[[ PROVIDED RECORDS, beginning ]]

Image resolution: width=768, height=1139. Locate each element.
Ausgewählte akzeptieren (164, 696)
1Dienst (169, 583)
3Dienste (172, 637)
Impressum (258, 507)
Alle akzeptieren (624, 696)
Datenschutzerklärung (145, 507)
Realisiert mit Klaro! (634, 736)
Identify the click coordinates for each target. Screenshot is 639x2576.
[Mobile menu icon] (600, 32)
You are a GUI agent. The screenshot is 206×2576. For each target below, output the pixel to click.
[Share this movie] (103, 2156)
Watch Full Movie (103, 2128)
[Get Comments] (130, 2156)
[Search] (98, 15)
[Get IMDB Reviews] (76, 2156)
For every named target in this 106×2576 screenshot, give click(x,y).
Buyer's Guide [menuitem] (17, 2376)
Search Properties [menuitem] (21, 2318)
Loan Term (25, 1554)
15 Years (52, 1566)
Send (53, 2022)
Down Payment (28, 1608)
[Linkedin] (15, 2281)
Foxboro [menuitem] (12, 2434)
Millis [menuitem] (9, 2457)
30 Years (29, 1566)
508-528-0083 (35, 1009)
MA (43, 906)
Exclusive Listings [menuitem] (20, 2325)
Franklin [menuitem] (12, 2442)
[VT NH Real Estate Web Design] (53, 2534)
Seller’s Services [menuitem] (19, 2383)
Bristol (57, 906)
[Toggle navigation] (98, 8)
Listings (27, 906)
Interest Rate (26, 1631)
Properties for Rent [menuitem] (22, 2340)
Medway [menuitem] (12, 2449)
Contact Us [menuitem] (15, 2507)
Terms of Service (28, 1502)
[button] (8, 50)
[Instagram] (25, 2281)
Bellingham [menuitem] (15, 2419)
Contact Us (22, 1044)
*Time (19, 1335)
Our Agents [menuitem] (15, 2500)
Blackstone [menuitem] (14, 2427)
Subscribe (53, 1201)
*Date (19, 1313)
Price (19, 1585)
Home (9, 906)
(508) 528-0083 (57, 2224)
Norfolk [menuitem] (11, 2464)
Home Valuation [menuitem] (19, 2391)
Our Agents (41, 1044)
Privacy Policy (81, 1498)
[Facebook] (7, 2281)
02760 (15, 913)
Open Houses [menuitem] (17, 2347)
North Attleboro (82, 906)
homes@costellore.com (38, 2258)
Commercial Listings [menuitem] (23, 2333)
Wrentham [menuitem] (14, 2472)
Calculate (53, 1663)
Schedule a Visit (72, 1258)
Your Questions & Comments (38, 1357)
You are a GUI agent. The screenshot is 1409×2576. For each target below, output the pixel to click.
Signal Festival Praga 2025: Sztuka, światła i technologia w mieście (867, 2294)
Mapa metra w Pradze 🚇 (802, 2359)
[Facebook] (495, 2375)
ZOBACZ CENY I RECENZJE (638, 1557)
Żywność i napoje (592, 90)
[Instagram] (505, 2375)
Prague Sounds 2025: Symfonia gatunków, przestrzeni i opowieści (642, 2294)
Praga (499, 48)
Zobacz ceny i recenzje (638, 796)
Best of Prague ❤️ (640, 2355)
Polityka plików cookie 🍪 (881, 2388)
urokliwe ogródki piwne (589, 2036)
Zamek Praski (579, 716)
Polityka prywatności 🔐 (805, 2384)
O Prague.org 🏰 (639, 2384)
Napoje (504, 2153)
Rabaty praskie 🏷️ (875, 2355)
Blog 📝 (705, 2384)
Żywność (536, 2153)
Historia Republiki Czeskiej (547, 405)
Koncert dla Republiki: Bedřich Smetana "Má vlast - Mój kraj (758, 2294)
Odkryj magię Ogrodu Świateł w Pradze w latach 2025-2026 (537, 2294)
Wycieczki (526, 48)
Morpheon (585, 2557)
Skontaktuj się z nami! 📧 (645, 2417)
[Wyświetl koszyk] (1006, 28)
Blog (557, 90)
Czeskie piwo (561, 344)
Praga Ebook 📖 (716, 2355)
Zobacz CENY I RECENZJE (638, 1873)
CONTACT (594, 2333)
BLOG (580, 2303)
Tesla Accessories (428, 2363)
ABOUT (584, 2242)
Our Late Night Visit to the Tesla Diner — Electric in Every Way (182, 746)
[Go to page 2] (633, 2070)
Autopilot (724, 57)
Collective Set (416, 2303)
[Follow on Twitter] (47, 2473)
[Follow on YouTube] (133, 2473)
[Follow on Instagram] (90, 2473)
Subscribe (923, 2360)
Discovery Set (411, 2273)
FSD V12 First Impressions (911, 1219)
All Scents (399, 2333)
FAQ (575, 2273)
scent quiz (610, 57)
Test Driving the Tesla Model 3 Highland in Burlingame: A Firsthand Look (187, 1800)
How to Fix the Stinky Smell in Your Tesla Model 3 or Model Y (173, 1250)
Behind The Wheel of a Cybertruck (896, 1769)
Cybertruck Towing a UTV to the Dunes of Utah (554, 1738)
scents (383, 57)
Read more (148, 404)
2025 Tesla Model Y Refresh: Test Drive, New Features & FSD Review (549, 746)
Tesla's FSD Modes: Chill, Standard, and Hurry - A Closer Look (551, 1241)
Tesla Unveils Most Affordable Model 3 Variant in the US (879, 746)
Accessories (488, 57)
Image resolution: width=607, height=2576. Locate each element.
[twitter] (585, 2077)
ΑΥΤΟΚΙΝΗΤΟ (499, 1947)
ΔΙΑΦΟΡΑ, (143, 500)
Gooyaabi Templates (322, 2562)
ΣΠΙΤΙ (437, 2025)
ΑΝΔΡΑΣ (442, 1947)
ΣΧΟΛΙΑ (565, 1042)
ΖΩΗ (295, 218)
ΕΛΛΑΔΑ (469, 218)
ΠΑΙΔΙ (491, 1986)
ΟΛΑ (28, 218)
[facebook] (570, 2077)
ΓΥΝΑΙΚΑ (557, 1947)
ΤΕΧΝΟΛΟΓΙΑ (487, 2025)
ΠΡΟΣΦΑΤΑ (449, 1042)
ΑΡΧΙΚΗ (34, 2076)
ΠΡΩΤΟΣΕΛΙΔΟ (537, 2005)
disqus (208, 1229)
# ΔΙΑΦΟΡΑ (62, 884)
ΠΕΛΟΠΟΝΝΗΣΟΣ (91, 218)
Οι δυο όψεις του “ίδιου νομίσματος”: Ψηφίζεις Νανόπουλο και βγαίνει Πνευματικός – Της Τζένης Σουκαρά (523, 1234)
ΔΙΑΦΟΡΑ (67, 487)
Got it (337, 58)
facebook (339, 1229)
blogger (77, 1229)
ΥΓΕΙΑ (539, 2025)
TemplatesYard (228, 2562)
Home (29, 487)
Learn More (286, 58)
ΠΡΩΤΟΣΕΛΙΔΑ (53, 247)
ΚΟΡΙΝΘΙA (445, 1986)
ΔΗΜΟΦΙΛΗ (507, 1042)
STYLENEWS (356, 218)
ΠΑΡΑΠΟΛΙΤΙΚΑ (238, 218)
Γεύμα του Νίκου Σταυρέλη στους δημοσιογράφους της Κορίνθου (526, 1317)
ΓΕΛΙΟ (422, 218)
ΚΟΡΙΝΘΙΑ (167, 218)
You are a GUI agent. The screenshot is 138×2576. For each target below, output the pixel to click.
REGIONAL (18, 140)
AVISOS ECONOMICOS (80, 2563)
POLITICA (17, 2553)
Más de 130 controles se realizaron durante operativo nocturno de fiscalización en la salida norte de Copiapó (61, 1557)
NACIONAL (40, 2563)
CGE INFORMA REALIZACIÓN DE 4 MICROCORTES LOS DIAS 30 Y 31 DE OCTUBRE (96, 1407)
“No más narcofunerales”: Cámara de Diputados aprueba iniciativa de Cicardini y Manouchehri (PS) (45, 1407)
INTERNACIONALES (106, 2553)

[[ PROVIDED RECORDS, end ]]

### ABOUT THIS EXERCISE:
In the entries above, find the line with "ΣΠΙΤΙ (437, 2025)" and the line with "ΚΟΡΙΝΘΙΑ (167, 218)", then set down exactly those two and every line between them, nothing else.

### SOLVED PROBLEM:
ΣΠΙΤΙ (437, 2025)
ΑΝΔΡΑΣ (442, 1947)
ΣΧΟΛΙΑ (565, 1042)
ΖΩΗ (295, 218)
ΕΛΛΑΔΑ (469, 218)
ΠΑΙΔΙ (491, 1986)
ΟΛΑ (28, 218)
[facebook] (570, 2077)
ΓΥΝΑΙΚΑ (557, 1947)
ΤΕΧΝΟΛΟΓΙΑ (487, 2025)
ΠΡΟΣΦΑΤΑ (449, 1042)
ΑΡΧΙΚΗ (34, 2076)
ΠΡΩΤΟΣΕΛΙΔΟ (537, 2005)
disqus (208, 1229)
# ΔΙΑΦΟΡΑ (62, 884)
ΠΕΛΟΠΟΝΝΗΣΟΣ (91, 218)
Οι δυο όψεις του “ίδιου νομίσματος”: Ψηφίζεις Νανόπουλο και βγαίνει Πνευματικός – Της Τζένης Σουκαρά (523, 1234)
ΔΙΑΦΟΡΑ (67, 487)
Got it (337, 58)
facebook (339, 1229)
blogger (77, 1229)
ΥΓΕΙΑ (539, 2025)
TemplatesYard (228, 2562)
Home (29, 487)
Learn More (286, 58)
ΠΡΩΤΟΣΕΛΙΔΑ (53, 247)
ΚΟΡΙΝΘΙA (445, 1986)
ΔΗΜΟΦΙΛΗ (507, 1042)
STYLENEWS (356, 218)
ΠΑΡΑΠΟΛΙΤΙΚΑ (238, 218)
Γεύμα του Νίκου Σταυρέλη στους δημοσιογράφους της Κορίνθου (526, 1317)
ΓΕΛΙΟ (422, 218)
ΚΟΡΙΝΘΙΑ (167, 218)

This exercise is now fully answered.